From Sunday Life
According to the experts, tantrums mostly occur between the ages of two and four, when a toddler can't properly articulate feelings such as frustration and anger and can't differentiate between needs and wants. It's a tad difficult, however, to keep all this in mind when a little person is throwing themselves into a wild fit of rage in the middle of aisle seven on a Monday afternoon at Coles.
There's plenty of advice around on tantrums, including making minimal eye contact, speaking in a low, calm voice and doing your best to get you and the kid out of public view ASAP. It's important not to fight fire with fire by yelling or threatening. Instead, try to plan ahead. If a restaurant is a habitual place of temper tantrums, talk about it beforehand, as if you are making a verbal contract. For example, "We know that we can behave in restaurants, right?"

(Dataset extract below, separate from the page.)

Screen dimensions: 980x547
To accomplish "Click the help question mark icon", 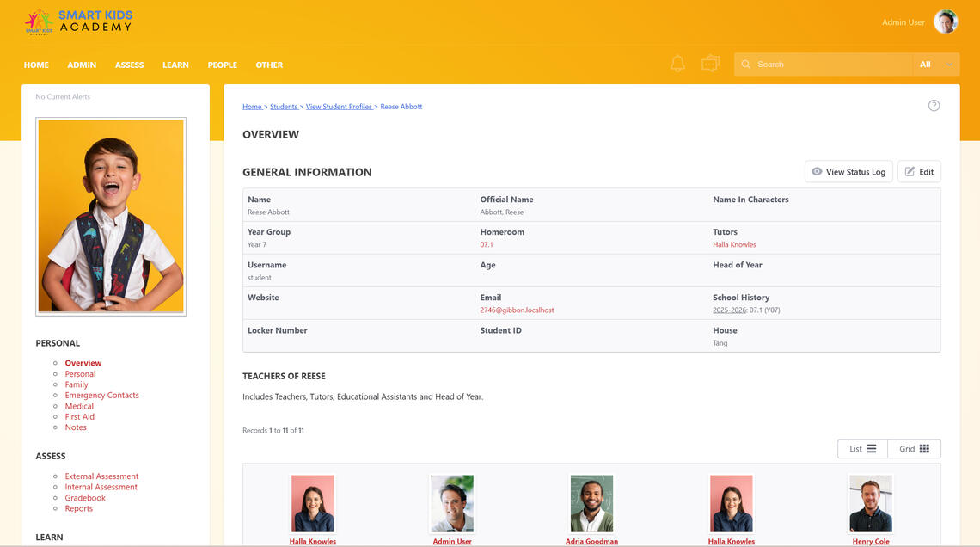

Choose your battles. If a kid throws a category five over a ribbon, let her have it. But it's best not to give in to major stuff – like a seatbelt – if you can help it. Encourage talking: "I know you're angry now, so tell me, using words, what exactly the matter is." Which, again, can be difficult if someone has dirtied their nappy in frustration.
These directions are all aimed at toddlers. If an adult verbally attacks you, throws something or even raises their voice, there is only one mode of recourse: leave the room immediately and don't return until they have calmed down. They may not know the difference between needs and wants, but you sure do, right?